Lado Okhotnikov's Decentralised AI: A Grid Question
The success of a decentralised AI model doesn't just depend on clever software, but on something far more fundamental: the capacity and resilience of our electrical grids

There's a growing debate about how we should build the next generation of artificial intelligence. On one side is the established, centralised approach: vast data centres operated by a few large companies. On the other is a push for decentralisation. Figures like entrepreneur Lado Okhotnikov argue that distributing AI's computational power could make it more resilient, transparent, and user-controlled.
The arguments for this shift are compelling. But as the discussion often focuses on blockchain architectures and novel algorithms, a more mundane — yet critical — factor is frequently overlooked. The success of a decentralised AI model doesn't just depend on clever software. It depends on something far more fundamental: the capacity and resilience of our electrical grids.
The Centralised Model's Growing Power Problem
To understand the challenge, it's useful to look at the system decentralisation seeks to improve. Today's most advanced AI models are trained in enormous, centralised data centres. These aren't just server rooms; they are industrial-scale power consumers.
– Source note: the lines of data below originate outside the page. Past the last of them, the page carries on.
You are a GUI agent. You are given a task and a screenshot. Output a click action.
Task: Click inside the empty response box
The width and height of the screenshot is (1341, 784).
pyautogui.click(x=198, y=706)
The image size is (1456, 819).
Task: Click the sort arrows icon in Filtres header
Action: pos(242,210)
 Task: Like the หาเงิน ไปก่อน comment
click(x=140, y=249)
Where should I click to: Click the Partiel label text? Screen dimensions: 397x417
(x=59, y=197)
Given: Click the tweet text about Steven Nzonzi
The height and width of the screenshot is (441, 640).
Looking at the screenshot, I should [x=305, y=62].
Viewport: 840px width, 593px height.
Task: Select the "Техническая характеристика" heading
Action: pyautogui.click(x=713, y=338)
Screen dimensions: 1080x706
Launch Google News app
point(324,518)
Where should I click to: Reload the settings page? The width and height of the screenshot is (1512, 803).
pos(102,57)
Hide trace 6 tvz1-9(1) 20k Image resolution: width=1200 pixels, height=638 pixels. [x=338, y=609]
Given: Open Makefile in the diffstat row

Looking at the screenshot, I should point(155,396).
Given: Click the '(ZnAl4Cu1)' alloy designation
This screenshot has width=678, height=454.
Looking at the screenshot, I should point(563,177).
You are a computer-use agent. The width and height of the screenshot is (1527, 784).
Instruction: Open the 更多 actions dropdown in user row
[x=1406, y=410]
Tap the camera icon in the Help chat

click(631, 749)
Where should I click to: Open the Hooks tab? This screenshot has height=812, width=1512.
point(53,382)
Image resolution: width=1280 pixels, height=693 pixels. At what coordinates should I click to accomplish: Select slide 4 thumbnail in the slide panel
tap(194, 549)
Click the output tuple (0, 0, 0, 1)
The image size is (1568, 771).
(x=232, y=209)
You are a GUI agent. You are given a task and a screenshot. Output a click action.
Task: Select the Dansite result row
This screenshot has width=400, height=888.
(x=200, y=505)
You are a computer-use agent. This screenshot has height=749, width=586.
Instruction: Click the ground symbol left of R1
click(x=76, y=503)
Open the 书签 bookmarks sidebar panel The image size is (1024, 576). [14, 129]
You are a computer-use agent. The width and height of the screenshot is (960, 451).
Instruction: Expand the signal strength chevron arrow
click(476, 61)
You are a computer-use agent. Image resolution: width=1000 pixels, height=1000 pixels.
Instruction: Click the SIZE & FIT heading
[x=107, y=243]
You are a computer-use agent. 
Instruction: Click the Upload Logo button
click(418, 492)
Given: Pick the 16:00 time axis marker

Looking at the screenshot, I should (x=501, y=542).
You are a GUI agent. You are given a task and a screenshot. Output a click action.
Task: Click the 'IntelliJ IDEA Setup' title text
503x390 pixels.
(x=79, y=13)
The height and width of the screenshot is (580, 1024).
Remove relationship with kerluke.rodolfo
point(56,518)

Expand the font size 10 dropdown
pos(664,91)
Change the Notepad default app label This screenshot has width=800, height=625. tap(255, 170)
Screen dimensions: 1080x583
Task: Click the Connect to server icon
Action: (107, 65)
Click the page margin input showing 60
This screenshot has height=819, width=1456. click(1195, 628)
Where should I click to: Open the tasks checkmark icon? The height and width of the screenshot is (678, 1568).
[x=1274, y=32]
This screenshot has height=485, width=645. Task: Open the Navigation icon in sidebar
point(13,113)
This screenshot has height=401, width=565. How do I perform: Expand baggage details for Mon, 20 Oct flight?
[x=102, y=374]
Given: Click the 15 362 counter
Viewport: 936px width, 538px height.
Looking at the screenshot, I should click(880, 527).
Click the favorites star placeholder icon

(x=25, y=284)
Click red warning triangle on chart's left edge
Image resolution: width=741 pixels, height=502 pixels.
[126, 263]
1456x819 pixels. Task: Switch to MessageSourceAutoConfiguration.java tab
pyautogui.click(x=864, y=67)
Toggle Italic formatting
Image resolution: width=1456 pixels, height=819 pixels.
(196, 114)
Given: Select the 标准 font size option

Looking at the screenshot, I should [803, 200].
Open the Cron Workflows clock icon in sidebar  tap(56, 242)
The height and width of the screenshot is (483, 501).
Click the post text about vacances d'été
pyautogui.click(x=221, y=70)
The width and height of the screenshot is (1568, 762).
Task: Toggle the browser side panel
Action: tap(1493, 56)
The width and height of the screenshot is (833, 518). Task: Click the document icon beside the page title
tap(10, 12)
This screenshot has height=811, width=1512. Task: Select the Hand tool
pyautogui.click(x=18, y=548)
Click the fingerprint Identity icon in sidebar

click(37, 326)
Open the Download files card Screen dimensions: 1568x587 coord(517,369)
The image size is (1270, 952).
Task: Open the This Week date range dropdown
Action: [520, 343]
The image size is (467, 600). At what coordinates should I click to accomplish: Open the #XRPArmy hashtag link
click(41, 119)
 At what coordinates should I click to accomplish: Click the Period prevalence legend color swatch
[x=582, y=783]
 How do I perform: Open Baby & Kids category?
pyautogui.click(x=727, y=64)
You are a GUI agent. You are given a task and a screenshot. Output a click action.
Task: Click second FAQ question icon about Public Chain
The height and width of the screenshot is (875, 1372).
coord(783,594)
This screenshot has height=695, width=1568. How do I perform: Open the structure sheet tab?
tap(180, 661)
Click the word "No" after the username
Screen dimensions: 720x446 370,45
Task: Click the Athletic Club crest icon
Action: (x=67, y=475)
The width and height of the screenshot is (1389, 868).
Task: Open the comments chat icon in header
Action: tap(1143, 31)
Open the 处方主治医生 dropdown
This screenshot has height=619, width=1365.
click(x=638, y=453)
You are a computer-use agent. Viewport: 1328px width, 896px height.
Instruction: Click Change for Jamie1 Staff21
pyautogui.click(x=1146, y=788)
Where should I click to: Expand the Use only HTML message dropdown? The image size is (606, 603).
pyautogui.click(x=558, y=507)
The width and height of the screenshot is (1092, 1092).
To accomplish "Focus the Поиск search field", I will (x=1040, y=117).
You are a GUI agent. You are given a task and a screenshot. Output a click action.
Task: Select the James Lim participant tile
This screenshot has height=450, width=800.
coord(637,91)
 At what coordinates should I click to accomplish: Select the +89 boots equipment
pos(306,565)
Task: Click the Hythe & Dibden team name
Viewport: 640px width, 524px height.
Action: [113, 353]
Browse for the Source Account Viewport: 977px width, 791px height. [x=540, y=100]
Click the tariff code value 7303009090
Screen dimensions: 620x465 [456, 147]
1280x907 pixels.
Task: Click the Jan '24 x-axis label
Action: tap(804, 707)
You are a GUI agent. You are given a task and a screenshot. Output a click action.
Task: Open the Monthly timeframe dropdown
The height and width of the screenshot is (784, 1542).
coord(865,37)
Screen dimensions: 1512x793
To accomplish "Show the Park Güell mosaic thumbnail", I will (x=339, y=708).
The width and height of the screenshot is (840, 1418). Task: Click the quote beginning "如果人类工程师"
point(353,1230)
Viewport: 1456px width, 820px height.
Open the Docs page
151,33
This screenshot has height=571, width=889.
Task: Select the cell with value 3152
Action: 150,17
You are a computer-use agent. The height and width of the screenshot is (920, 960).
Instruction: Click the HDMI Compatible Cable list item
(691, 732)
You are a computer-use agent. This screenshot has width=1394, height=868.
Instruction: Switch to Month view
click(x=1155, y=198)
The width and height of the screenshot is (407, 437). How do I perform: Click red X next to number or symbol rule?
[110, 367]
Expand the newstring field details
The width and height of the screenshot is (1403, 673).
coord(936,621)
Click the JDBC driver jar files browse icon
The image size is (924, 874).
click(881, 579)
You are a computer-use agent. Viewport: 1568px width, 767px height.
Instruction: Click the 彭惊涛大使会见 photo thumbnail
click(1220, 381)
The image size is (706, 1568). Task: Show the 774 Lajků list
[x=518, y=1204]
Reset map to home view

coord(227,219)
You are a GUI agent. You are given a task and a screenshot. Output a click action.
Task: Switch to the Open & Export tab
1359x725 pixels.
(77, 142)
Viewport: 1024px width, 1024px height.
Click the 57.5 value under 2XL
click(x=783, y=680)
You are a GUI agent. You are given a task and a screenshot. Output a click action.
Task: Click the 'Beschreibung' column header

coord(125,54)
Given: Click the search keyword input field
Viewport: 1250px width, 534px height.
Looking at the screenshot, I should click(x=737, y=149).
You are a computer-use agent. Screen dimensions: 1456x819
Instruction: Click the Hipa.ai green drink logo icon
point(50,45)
A single new facility can require as much electricity as a medium-sized town.
This concentration of power demand is already creating strain. In key markets from Virginia to Dublin, grids are reaching capacity, leading to long waiting times for new data centre connections. The sheer scale of power required is a primary bottleneck for AI's growth in its current form.
This setup also creates a single point of failure, both physically and in terms of control. It centralises risk. Decentralisation, in theory, spreads that risk out. But while it may solve the problem of concentrated control, it doesn't automatically solve the problem of concentrated energy use. It simply redistributes it.
Why a Distributed Network Needs a Different Grid
The vision for decentralised AI involves pooling computing power from a global network of devices—from personal computers to smartphones. The idea is to use this 'spare' capacity instead of building another massive data centre.
The technical concepts to coordinate this, like federated learning, are maturing. The unresolved question is one of energy infrastructure. For a device to contribute meaningful computational work, it needs a stable and abundant power supply. Asking millions of homes to run intensive computations shifts a significant energy demand from industrial zones, where grids are built for high loads, to residential areas, where they often are not.
Most local electricity networks were designed for refrigerators, lights, and televisions—not for sustained, high-performance computing. Without upgrades, this could lead to reliability issues or simply make consistent participation in a decentralised network impractical for many users.
Grid Modernisation Isn't Optional; It's Foundational
This means the future of decentralised AI is tied directly to the future of energy infrastructure. The conversation needs to include not just computer scientists, but utility planners and electrical engineers.
A functioning, large-scale decentralised network would likely require a grid that is more digital, flexible, and two-way. It would benefit from widespread local energy generation, like rooftop solar panels, and advanced home battery systems that could provide power during computationally intensive tasks without straining the local network. Success might be measured not just in processing speed, but in how efficiently a task uses every watt of electricity.
Therefore, advancing decentralised AI may require progress on two parallel tracks: developing the distribution software, and modernising the power grids that would support it. The organisations that succeed may be those that can integrate computational workloads with clean energy generation and smart grid management.
A Pragmatic Perspective
The case for exploring decentralised AI models, as highlighted by advocates like Lado Okhotnikov, is strong from perspectives of resilience and ethics. It addresses genuine concerns about over-reliance on a handful of corporate-controlled infrastructures.
However, scaling this vision from a compelling concept to a global reality introduces a formidable, physical constraint. The electricity grid — an often-invisible piece of 20th-century engineering — becomes a decisive 21st-century factor. The promise of a more democratised AI is significant, but realising it fully may depend as much on upgrading our power lines and transformers as it does on perfecting our algorithms. The path forward isn't merely about distributing compute; it's about ensuring every node on the network can reliably plug in.